The former Penn State coach was sentenced Tuesday for child sexual abuse, but his lawyer says the conviction will be appealed. There is also the unresolved matter of civil lawsuits filed against Jerry Sandusky, his charitable foundation, and Penn State.
Child molester Jerry Sandusky, sentenced Tuesday to 30 to 60 years, is likely spend the rest of his life in prison – assuming the conviction of the the former Penn State football coach sticks. A probable appeal, plus at least three civil suits filed by victims seeking damages, means the final chapter in the sordid Sandusky saga remains to be written.
The lead lawyer for Mr. Sandusky, Joe Amendola, said Tuesday he will appeal the conviction. He claims that Sandusky’s right to due process was violated by what he considers a rush to trial: Sandusky’s trial began 4-1/2 months after he was arrested and charged with abusing 10 young boys. Sandusky was convicted in June on 45 counts.
“If you research your typical felony case, the cases take at least a year, sometimes three years,” said Mr. Amendola at a post-sentencing news conference in Bellefonte, Pa.

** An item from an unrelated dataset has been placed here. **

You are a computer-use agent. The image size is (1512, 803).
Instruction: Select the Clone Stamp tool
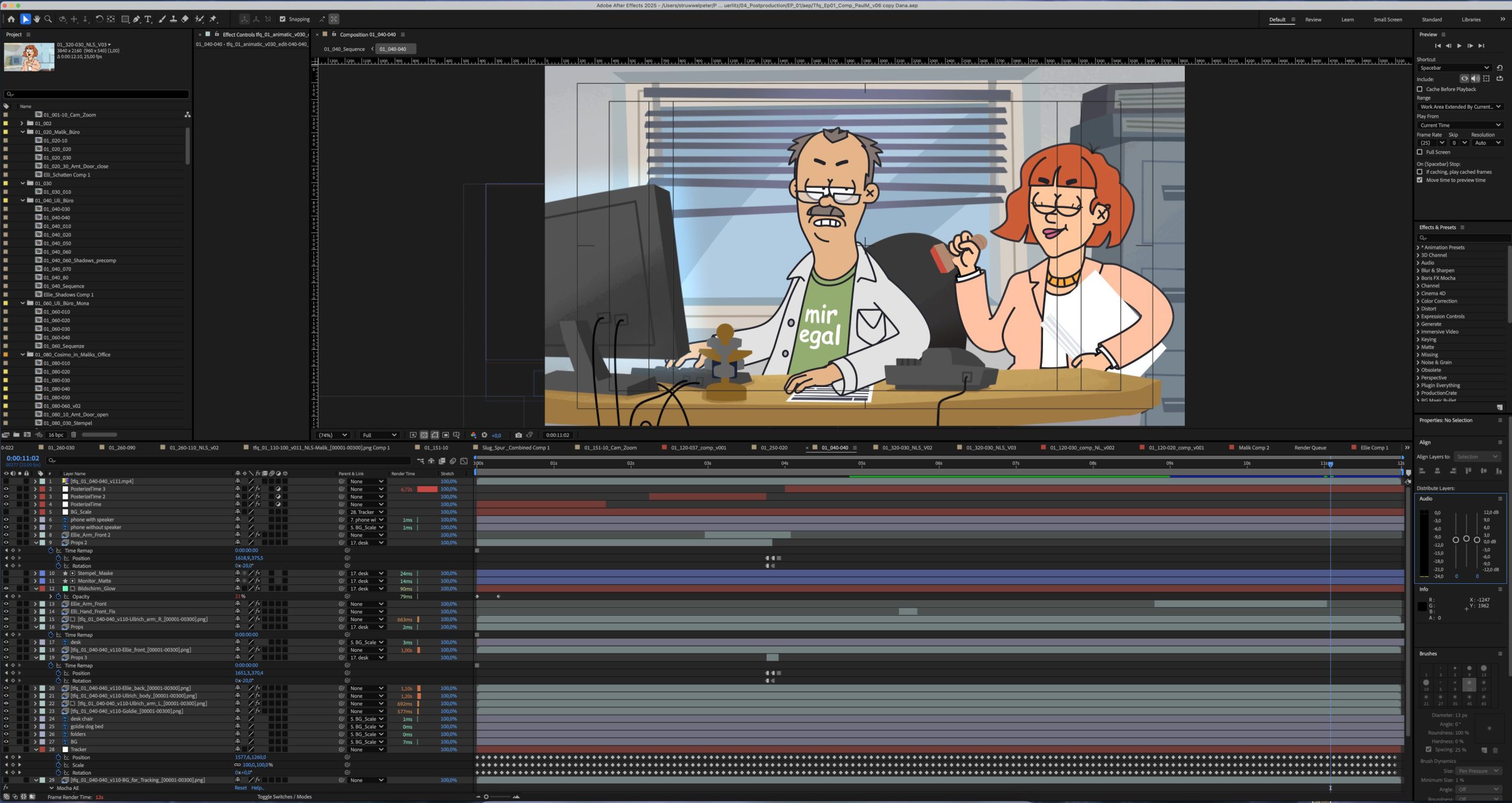click(x=174, y=19)
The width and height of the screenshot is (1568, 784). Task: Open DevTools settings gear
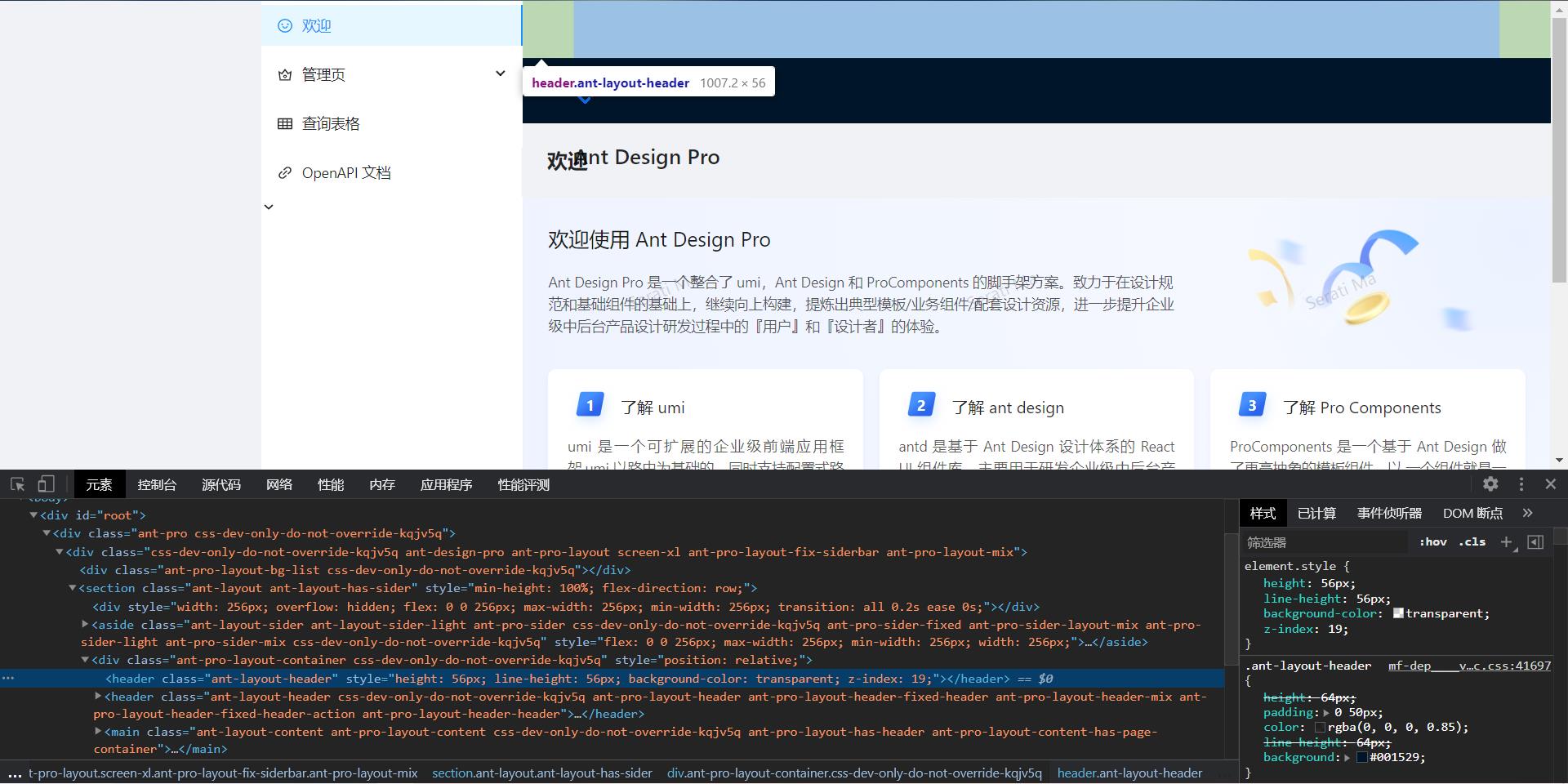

Due process in a court of law is enshrined in the US Constitution, but whether Sandusky's lawyers can show that their client was denied it because of inadequate time to prepare a defense remains to be seen. Some trial lawyers are dubious. How much time a defendant needs to prepare for trial, they say, is up to the trial judge.
“Other than the right to a speedy trial, there is no rule [in the Constitution] on when an arrest takes place and the date of the trial,” says Alan Kaufman, a former federal prosecutor and a defense lawyer at Kelley Drye & Warren, a New York-based law firm. “Some judges are much stricter on scheduling, and others are more flexible.”